── Data extract ──

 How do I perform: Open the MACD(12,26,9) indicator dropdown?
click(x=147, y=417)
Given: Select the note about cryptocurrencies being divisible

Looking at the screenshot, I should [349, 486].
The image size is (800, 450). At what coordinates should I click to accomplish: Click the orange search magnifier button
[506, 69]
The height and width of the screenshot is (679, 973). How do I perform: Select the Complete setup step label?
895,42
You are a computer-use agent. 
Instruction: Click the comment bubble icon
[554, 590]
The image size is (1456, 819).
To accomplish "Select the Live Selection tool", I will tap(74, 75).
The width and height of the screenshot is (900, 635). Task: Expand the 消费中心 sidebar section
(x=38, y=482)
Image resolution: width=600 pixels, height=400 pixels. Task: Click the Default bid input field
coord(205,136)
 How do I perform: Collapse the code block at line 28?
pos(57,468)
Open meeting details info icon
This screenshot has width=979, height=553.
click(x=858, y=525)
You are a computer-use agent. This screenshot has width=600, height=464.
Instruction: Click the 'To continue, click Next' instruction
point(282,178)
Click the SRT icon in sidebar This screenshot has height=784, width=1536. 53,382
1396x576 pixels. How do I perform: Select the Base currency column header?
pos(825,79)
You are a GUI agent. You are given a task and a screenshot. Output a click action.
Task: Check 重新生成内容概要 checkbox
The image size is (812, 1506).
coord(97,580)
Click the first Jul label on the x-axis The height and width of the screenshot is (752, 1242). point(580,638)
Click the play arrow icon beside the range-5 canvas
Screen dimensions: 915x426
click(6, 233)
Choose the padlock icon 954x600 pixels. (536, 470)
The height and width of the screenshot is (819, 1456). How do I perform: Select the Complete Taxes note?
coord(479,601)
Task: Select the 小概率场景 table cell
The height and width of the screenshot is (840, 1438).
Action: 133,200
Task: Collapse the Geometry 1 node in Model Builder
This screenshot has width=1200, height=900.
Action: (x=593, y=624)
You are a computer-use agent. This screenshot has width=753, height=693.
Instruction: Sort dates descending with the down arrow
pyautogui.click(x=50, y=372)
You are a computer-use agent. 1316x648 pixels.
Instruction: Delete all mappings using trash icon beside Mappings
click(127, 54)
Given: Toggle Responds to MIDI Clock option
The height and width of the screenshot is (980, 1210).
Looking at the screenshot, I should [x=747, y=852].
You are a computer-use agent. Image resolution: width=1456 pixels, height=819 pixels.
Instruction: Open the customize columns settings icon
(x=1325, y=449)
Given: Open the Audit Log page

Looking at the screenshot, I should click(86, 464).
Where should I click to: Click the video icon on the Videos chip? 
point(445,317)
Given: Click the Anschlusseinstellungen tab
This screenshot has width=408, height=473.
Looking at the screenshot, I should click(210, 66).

───

**What to work on**
Reproduce the records above, swapping each "computer-use agent" for "screen assistant" and keeping everything else the same.

**Full answer**
 How do I perform: Open the MACD(12,26,9) indicator dropdown?
click(x=147, y=417)
Given: Select the note about cryptocurrencies being divisible

Looking at the screenshot, I should [349, 486].
The image size is (800, 450). At what coordinates should I click to accomplish: Click the orange search magnifier button
[506, 69]
The height and width of the screenshot is (679, 973). How do I perform: Select the Complete setup step label?
895,42
You are a screen assistant. 
Instruction: Click the comment bubble icon
[554, 590]
The image size is (1456, 819).
To accomplish "Select the Live Selection tool", I will tap(74, 75).
The width and height of the screenshot is (900, 635). Task: Expand the 消费中心 sidebar section
(x=38, y=482)
Image resolution: width=600 pixels, height=400 pixels. Task: Click the Default bid input field
coord(205,136)
 How do I perform: Collapse the code block at line 28?
pos(57,468)
Open meeting details info icon
This screenshot has width=979, height=553.
click(x=858, y=525)
You are a screen assistant. This screenshot has width=600, height=464.
Instruction: Click the 'To continue, click Next' instruction
point(282,178)
Click the SRT icon in sidebar This screenshot has height=784, width=1536. 53,382
1396x576 pixels. How do I perform: Select the Base currency column header?
pos(825,79)
You are a GUI agent. You are given a task and a screenshot. Output a click action.
Task: Check 重新生成内容概要 checkbox
The image size is (812, 1506).
coord(97,580)
Click the first Jul label on the x-axis The height and width of the screenshot is (752, 1242). point(580,638)
Click the play arrow icon beside the range-5 canvas
Screen dimensions: 915x426
click(6, 233)
Choose the padlock icon 954x600 pixels. (536, 470)
The height and width of the screenshot is (819, 1456). How do I perform: Select the Complete Taxes note?
coord(479,601)
Task: Select the 小概率场景 table cell
The height and width of the screenshot is (840, 1438).
Action: 133,200
Task: Collapse the Geometry 1 node in Model Builder
This screenshot has width=1200, height=900.
Action: (x=593, y=624)
You are a screen assistant. This screenshot has width=753, height=693.
Instruction: Sort dates descending with the down arrow
pyautogui.click(x=50, y=372)
You are a screen assistant. 1316x648 pixels.
Instruction: Delete all mappings using trash icon beside Mappings
click(127, 54)
Given: Toggle Responds to MIDI Clock option
The height and width of the screenshot is (980, 1210).
Looking at the screenshot, I should [x=747, y=852].
You are a screen assistant. Image resolution: width=1456 pixels, height=819 pixels.
Instruction: Open the customize columns settings icon
(x=1325, y=449)
Given: Open the Audit Log page

Looking at the screenshot, I should click(86, 464).
Where should I click to: Click the video icon on the Videos chip? 
point(445,317)
Given: Click the Anschlusseinstellungen tab
This screenshot has width=408, height=473.
Looking at the screenshot, I should click(210, 66).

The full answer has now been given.